Lopes guarda uma placa do BB que colocava sobre a sua mesa de “gerente” e uma cartilha distribuída aos funcionários do banco em julho de 1995. A cartilha
avisava: “O banco estimula determinados segmentos de funcionários a se apresentar para desligamento em troca de um pacote de incentivos”. Mais adiante, dizia: “Desligar funcionários não faz parte da tradição do banco e por isso pode causar perplexidade. O banco está mudando, está se colocando cada vez mais como ‘banco de mercado’”. A cartilha dizia que “aceitar o desligamento pode viabilizar a realização de um sonho”. Lopes e Guedes estão deixando escapar mais um sonho: vão perder a casa própria que compraram com empréstimo da Previ, as duas no Guará II. Sem dinheiro, deixaram de pagar as prestações.
Em outro capítulo, a cartilha oferecia o serviço de apoio aos desligados e avisava que todos deveriam administrar suas emoções, muitas delas contraditórias, como tristeza, revolta, felicidade, confusão, temor, ansiedade alívio. Hoje, restaram a tristeza, a revolta, o temor e ansiedade. Os ex-funcionários teriam acesso a vídeos de treinamento, seminários, palestras, material de pesquisa e receberiam informações sobre o mercado de trabalho. “Em resumo, os centros ajudarão a chegar ao ‘ponto ótimo’ para reiniciar sua vida”. Parte deles atingiu o ponto péssimo. Segundo afirma Lopes, muitos pedevistas adquiriram doenças mentais, se entregaram à bebida, alguns viraram moradores de rua. “Já temos contabilizados 28 suicídios”, afirma.
Sem pressão
A assessoria de imprensa do Banco do Brasil afirma que não houve pressão para que servidores aderissem ao Programa de Desligamento Voluntário (PDV). “Não houve desrespeito aos funcionários. Eles aderiram espontaneamente. Se um funcionário se sentiu pressionado, tinha o direito de reclamar à Justiça. Se sentiu assim, deveria recorrer ao fórum adequado. Não vamos entrar no mérito se algum gerente extrapolou”, afirmou o assessor de imprensa Carlos Alberto Carvalho.

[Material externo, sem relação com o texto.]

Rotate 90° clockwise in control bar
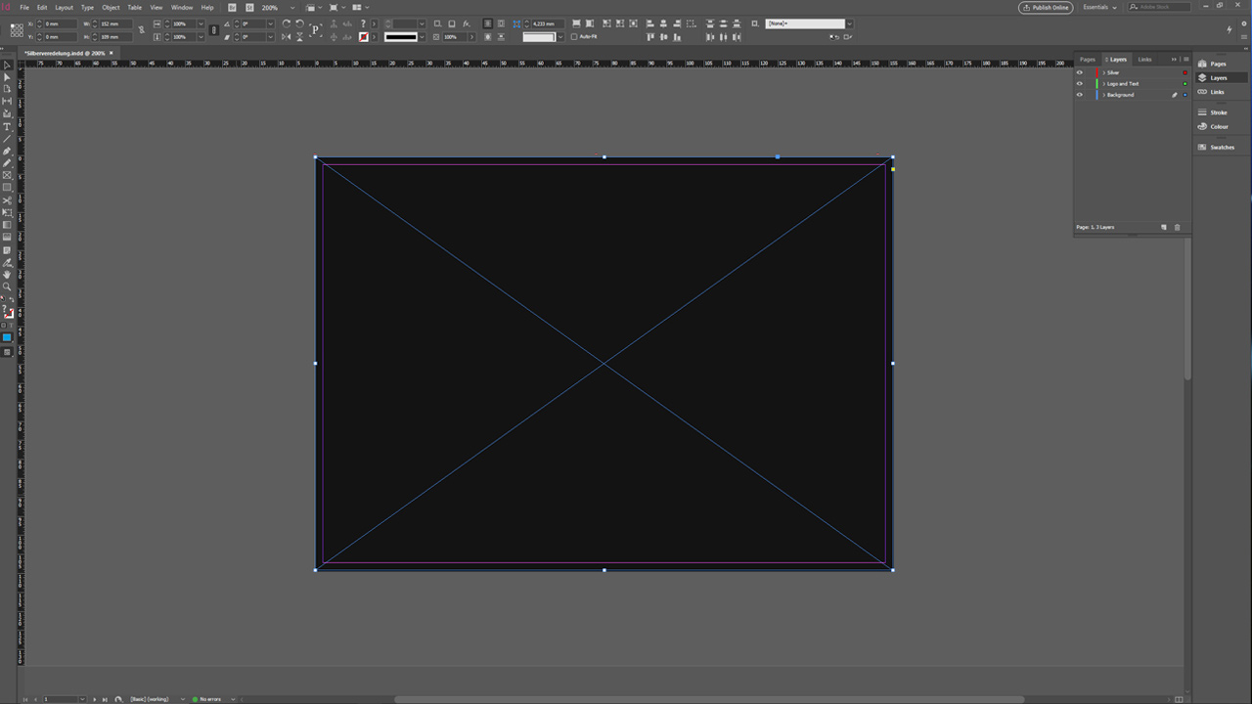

Ele afirma que o PDV surgiu num momento em que o sistema bancário estava em crise, com os bancos se readequando, cortando despesas, reduzindo quadros. “Havia uma cultura histórica de uma estabilidade branca. Mas, de direito, ela não existia. Jamais se imaginava, naquela época, umplano de incentivo de demissões. Foi a primeira vez em 187 anos de existência do banco. A estabilidade branca foi rompida em 1995. É traumático? É. Aquilo mexeu muito com os funcionários. Mas aquele corte era imprescindível para o banco ter eficiência. Havia uma realidade econômica que justificava a redução de quadros. É da economia de mercado”, comentou Carvalho.
O assessor acrescentou que o banco ofereceu treinamento para ex-funcionários em diversos locais, para que se adaptassem aos novos empreendimentos. Esses serviços teriam sido oferecidos aos 13 mil servidores que aderiram ao PDV em 1995.